Unfortunately, the baseline scores of the patient’s self-reported fatigue were not available. The scores of three and seven months show very low fatigue values, which undercut reference values for both sick and healthy people [27]. These low fatigue values are conforming with the reported low fatigue-score within the C30-questionnaire, indicating little to no fatigue. These results may be related to the very high physical activity values of the patient. The patient’s weekly activity scores were extremely high with 6480 METmin at baseline, 5280 METmin after three months and 4450 METmin after seven months. These values seem very high when compared to the recommendations of 500-1000 METmin a week by the American College of Sports Medicine [28]. Given the fact, that the patient performed the exercise protocol twice a week and additionally walked 4-7 days a week five to seven kilometres, these numbers seem achievable and imply very regular physical activity. One reason for the decline of METmin over the exercise period may be the extent and duration of chemotherapy and surgery, restricting his very high daily activity routine.

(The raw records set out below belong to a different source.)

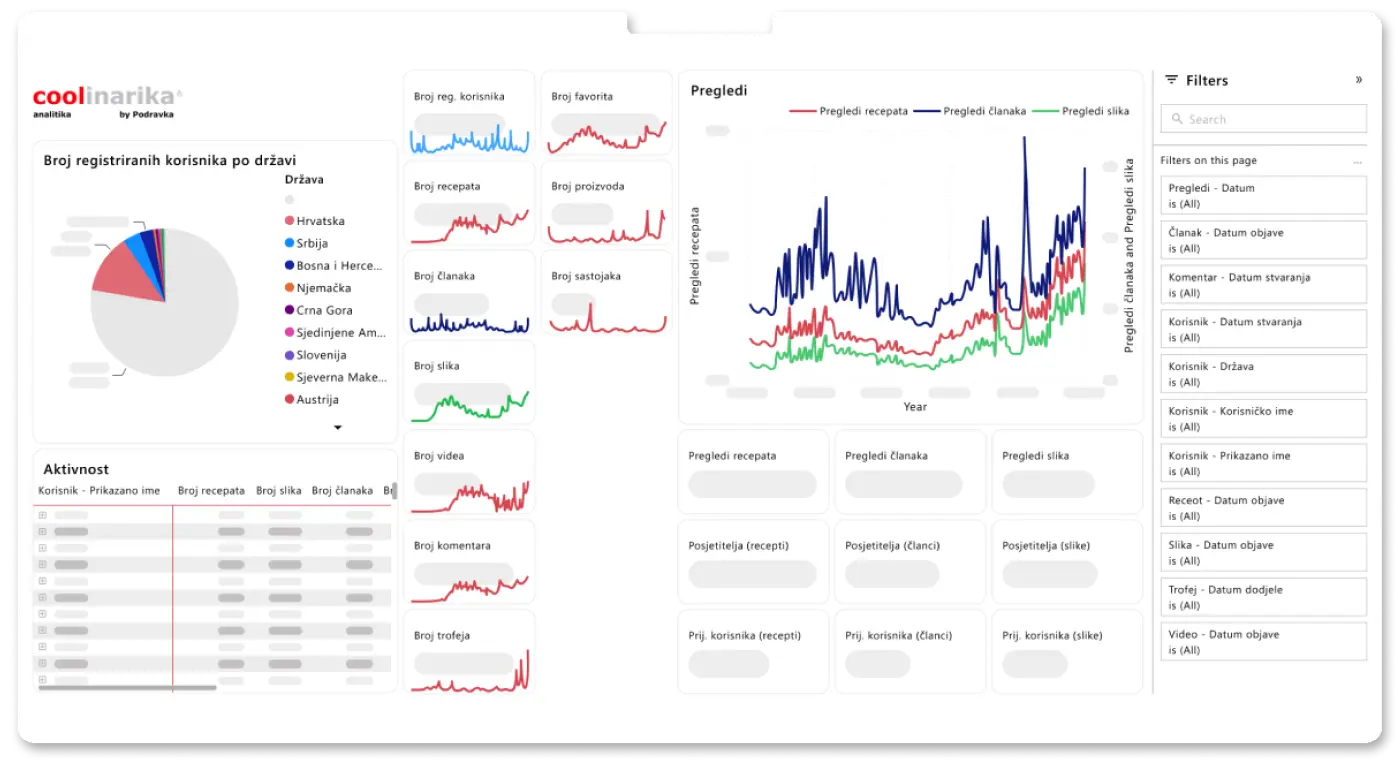This screenshot has height=760, width=1400.
Task: Collapse the Filters pane with double chevron
Action: (1358, 80)
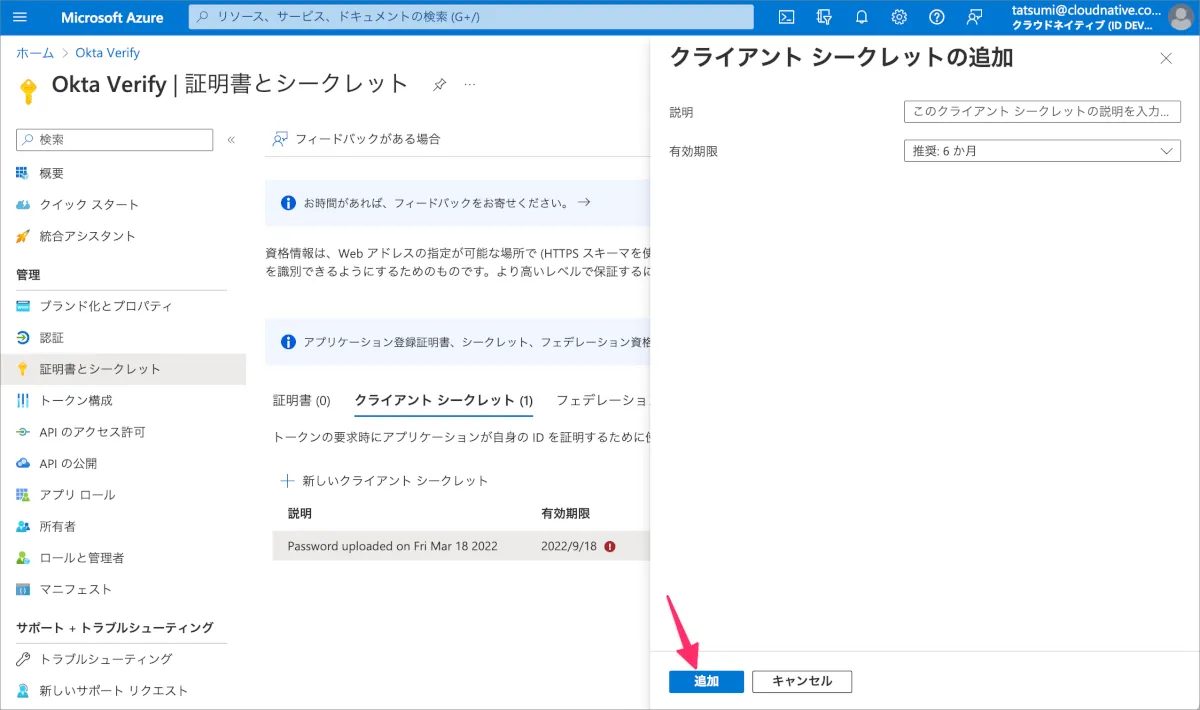Collapse the left sidebar menu
Screen dimensions: 1200x710
click(231, 140)
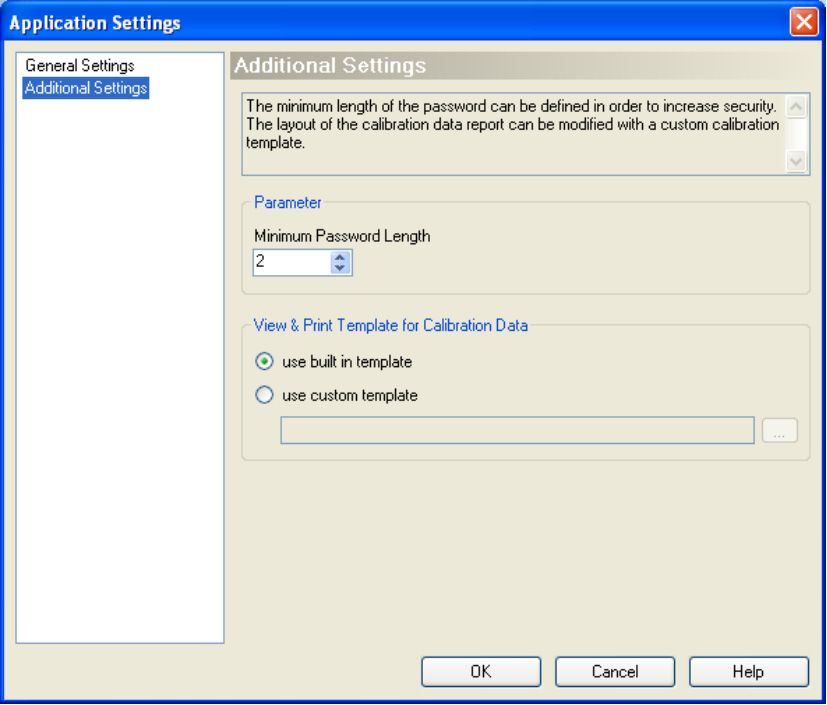Image resolution: width=827 pixels, height=705 pixels.
Task: Enable the use custom template option
Action: (264, 395)
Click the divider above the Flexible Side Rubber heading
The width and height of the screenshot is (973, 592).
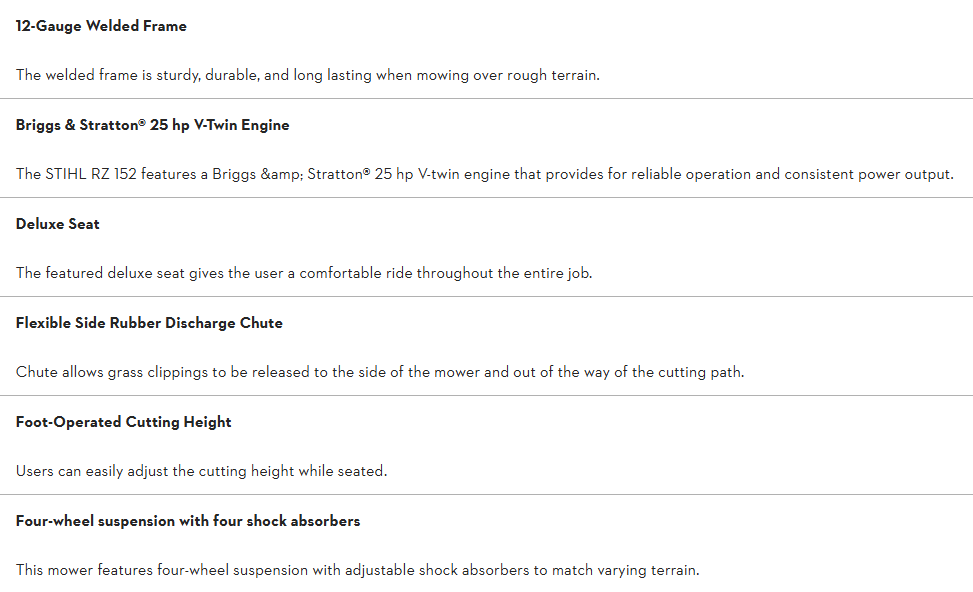click(x=486, y=297)
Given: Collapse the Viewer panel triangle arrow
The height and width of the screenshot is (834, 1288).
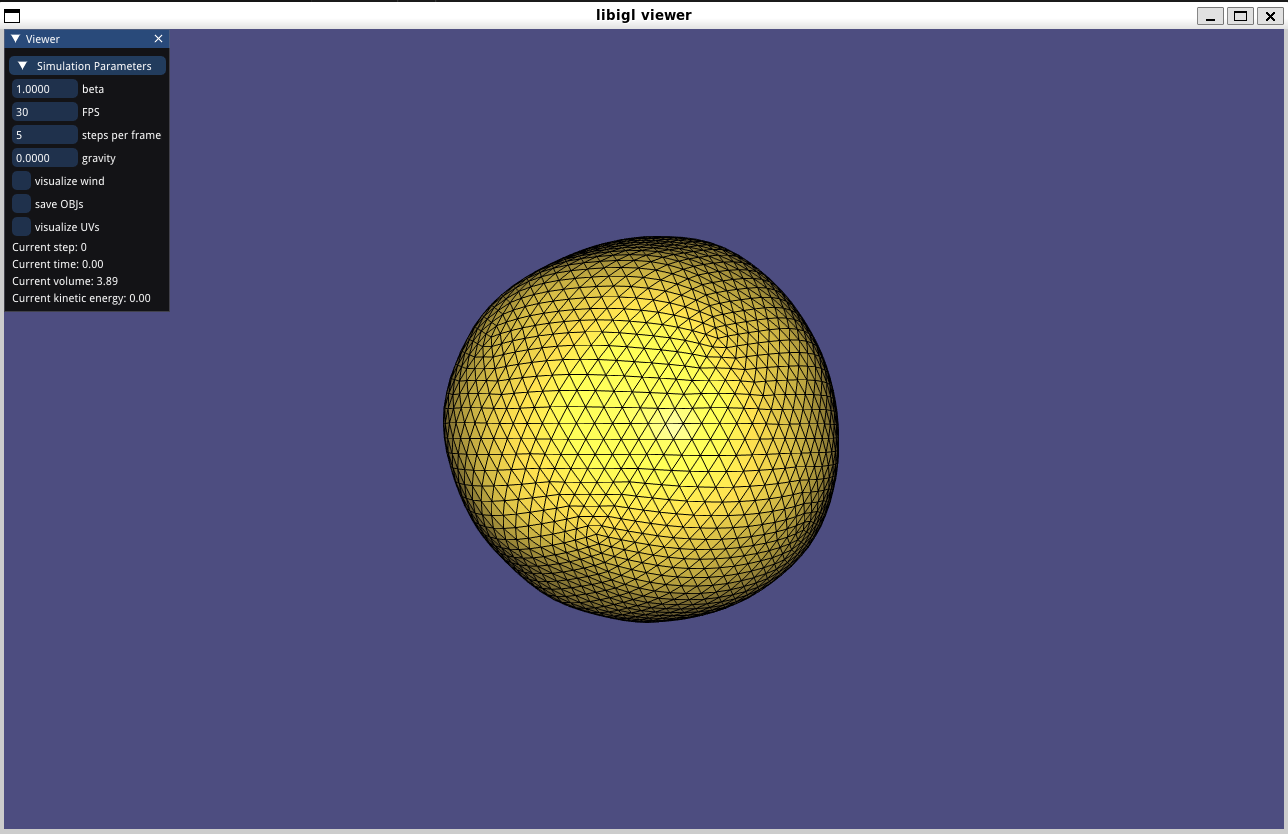Looking at the screenshot, I should click(16, 39).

It should be noted, that some limitations may influence the meaningfulness of this case report: (1) The missing baseline MFIquestionnaire for fatigue inhibits differentiated statements to the influence of exercise regarding fatigue. (2) The endurance performance was only evaluated by the exercise intensity during regular training. Only a baseline-test was done measuring the maximum endurance capacity. (3) Unlikely for many cancer patients, the here described patient showed a very regular physical activity, a good physical condition and probably a better tolerance to such intense exercise intensities than most cancer patients. One reason may be the early inclusion of the patient into the exercise protocol at the beginning of his medical treatment without any developed adverse effects such as strong fatigue or cachexia. Eventually, that contributed to a better physical condition during medical treatment and prevented the developement of adverse effects. (4) As it comes with case reports, the sample size is too little to distribute reliable information. Nevertheless, to our knowledge there are no high-quality investigations of intense exercise protocols in pancreatic cancer patients. Therefore, this case report provides relevant information of the feasibility and the benefits of a structured, intense exercise protocol in an advanced pancreatic cancer patient and supplies a basis to concept future randomized and controlled trials on.
In summary, the exercise program was feasible and had a positive impact on the patient’s physical performance and quality of life. Moreover, the patient mostly maintained his body weight and BMI throughout the entire seven month of treatment. These beneficial impacts possibly contributed to the patient’s tolerance to the medical therapy. Also, the results confirm the findings of the case study from Cormie et al. that showed positive effects of an exercise program to manage a stage II pancreatic cancer patient [15]. But in contrast to Cormie et al., this case study investigated intense exercise in an advanced, metastatic pancreatic cancer patient under palliative treatment, what provides additional and new data. These findings showed the safety and suggest the beneficial role of exercise as supportive therapy to manage pancreatic cancer and to improve the patients’ quality of life. Further studies are necessary to confirm these findings in a greater sample size. Additionally, the exercise doseresponse relation to counteract cachexia should be investigated future trials. For now, exercise should be an individualised recommendation for every pancreatic cancer patient as soon as possible in medical treatment and considered as component of complementary therapy.